• [TASK REQUIREMENTS] From the entries, filter out every line that lacks "axis" and copy the rest.

• [Pixel coordinate grounding data]
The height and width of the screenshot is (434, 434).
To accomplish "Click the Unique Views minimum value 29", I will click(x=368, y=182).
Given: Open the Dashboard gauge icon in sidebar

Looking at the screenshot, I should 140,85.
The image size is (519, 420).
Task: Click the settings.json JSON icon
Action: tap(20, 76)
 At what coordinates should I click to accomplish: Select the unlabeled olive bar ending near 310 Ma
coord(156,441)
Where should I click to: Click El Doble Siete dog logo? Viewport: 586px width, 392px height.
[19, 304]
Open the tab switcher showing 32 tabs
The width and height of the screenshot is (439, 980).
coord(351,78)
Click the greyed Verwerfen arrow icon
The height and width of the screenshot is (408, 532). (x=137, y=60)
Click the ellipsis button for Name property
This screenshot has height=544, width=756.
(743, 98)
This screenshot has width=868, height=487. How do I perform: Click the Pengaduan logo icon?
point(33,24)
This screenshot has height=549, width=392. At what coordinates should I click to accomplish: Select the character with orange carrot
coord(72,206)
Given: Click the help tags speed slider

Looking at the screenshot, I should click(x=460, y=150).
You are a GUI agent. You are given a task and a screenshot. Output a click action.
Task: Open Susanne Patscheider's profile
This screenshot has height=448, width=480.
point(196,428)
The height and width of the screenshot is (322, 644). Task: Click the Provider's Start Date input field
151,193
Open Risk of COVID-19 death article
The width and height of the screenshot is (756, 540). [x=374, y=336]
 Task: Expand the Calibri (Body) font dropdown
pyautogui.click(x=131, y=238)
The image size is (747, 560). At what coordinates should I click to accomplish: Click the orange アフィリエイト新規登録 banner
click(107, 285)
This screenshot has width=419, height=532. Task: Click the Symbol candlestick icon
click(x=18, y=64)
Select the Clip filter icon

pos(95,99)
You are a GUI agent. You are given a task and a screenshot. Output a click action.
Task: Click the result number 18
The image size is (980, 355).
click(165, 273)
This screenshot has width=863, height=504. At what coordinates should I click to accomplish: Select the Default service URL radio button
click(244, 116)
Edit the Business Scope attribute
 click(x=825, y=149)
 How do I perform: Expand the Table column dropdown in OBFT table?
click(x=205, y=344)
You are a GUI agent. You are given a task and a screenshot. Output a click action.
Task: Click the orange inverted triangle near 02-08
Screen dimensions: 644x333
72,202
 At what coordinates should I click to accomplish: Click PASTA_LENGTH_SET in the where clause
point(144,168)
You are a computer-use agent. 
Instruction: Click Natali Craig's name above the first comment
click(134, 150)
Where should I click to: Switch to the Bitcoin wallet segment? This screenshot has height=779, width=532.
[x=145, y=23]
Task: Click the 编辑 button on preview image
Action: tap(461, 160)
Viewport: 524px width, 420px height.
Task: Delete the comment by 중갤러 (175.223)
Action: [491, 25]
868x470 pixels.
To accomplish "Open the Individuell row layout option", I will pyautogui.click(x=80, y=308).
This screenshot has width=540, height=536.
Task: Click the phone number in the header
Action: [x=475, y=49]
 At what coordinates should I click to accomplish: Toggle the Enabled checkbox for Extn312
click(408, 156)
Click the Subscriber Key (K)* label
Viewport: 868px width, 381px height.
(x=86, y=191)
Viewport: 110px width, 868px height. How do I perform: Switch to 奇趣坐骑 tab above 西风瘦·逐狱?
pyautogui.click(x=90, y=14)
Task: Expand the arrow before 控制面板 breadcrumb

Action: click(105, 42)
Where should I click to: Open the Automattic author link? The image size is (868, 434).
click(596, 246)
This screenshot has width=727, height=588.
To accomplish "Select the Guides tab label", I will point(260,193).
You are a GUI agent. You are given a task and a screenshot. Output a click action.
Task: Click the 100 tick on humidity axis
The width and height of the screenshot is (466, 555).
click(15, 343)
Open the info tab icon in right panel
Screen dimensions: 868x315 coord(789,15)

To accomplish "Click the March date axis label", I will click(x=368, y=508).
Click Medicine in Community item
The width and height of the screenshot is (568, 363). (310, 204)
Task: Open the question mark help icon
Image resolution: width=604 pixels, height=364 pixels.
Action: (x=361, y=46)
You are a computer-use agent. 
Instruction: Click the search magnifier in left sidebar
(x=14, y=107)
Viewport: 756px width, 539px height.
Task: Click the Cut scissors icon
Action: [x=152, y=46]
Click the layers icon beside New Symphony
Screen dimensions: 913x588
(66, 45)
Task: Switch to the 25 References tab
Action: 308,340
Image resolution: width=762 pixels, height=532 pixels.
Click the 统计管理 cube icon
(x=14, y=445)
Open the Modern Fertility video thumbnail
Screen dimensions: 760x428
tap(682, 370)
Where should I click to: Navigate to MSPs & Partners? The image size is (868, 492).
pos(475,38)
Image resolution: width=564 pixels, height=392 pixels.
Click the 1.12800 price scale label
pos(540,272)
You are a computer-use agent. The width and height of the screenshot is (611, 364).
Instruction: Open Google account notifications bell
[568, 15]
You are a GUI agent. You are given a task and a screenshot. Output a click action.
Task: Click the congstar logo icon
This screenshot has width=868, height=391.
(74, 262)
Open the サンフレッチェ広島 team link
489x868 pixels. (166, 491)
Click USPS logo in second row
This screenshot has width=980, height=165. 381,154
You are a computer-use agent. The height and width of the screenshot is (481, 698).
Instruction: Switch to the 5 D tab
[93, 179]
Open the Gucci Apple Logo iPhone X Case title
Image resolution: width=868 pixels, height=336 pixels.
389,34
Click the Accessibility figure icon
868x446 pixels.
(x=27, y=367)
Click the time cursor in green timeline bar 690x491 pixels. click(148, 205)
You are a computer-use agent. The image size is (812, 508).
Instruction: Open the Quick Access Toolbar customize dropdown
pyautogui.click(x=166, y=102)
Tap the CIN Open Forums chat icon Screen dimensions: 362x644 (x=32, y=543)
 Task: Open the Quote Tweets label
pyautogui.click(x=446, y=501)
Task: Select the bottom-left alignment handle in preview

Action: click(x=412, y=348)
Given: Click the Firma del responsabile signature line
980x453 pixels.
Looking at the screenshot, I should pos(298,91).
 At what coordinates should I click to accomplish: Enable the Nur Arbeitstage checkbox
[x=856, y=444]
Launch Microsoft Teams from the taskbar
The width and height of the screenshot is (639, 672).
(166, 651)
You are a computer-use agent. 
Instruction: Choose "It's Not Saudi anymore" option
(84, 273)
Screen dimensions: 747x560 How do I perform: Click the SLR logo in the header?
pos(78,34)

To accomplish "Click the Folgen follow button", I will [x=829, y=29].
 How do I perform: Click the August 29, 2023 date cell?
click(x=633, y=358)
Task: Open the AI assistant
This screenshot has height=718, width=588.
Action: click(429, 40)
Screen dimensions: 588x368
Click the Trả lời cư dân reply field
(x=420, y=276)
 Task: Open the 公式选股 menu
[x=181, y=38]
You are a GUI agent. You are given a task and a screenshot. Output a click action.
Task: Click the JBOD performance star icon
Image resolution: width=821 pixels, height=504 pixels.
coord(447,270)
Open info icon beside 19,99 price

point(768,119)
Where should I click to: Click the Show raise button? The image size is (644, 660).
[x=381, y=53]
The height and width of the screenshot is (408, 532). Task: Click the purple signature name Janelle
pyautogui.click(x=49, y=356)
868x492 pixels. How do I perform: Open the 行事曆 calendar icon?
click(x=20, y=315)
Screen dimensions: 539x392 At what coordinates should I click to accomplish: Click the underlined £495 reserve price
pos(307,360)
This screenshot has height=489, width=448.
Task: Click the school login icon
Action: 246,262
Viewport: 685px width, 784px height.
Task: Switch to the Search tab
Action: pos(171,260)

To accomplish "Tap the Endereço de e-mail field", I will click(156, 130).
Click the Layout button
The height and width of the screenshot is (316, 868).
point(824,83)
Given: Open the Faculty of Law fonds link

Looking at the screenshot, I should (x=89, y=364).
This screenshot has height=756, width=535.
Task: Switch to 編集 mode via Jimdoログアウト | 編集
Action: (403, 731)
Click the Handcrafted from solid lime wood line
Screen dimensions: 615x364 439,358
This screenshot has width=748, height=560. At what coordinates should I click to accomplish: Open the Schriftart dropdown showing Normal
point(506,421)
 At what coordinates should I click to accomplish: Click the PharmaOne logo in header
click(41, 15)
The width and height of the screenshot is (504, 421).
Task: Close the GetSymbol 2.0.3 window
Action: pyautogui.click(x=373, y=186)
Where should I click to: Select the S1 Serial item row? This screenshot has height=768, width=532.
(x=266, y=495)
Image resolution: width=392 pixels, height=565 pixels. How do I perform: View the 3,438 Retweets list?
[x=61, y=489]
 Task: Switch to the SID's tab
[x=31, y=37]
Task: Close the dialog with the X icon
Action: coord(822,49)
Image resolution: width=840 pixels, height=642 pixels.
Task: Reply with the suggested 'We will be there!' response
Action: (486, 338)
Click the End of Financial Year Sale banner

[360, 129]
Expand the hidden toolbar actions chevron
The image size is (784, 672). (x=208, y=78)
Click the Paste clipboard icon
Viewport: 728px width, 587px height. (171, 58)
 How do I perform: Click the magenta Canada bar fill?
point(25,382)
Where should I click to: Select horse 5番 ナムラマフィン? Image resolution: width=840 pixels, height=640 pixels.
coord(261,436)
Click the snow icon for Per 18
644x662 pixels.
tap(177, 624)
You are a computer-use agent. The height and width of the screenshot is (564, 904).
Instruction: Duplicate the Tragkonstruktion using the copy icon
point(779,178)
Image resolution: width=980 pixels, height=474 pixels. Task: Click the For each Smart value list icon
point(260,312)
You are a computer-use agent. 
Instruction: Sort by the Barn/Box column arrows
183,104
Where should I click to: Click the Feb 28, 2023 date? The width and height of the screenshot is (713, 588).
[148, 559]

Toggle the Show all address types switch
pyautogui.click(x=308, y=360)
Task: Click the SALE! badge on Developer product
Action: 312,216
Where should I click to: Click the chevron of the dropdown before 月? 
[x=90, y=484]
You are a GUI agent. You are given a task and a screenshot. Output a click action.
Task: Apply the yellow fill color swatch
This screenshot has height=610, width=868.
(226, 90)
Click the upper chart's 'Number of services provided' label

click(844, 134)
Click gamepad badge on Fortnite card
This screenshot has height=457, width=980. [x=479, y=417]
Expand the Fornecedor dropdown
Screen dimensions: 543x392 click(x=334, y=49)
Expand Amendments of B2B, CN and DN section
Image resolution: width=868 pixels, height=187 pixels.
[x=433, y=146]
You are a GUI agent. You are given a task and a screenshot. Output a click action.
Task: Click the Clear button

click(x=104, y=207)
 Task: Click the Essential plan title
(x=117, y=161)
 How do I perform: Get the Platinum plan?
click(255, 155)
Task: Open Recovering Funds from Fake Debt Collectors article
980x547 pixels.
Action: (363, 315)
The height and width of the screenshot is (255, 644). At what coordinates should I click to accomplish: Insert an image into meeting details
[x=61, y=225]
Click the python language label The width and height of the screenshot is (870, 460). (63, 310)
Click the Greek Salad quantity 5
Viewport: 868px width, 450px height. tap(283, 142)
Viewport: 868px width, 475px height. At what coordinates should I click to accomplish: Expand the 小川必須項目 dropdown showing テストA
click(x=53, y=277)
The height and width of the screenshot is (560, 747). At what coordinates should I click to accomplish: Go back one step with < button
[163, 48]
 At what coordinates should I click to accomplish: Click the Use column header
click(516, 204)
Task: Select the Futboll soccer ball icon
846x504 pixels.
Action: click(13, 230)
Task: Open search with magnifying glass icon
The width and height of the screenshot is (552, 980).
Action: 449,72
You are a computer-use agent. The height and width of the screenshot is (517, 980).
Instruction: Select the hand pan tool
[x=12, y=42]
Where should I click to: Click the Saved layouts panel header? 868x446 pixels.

• [SOLVED PROBLEM]
Task: Click the 100 tick on humidity axis
To accomplish "Click the March date axis label", I will click(x=368, y=508).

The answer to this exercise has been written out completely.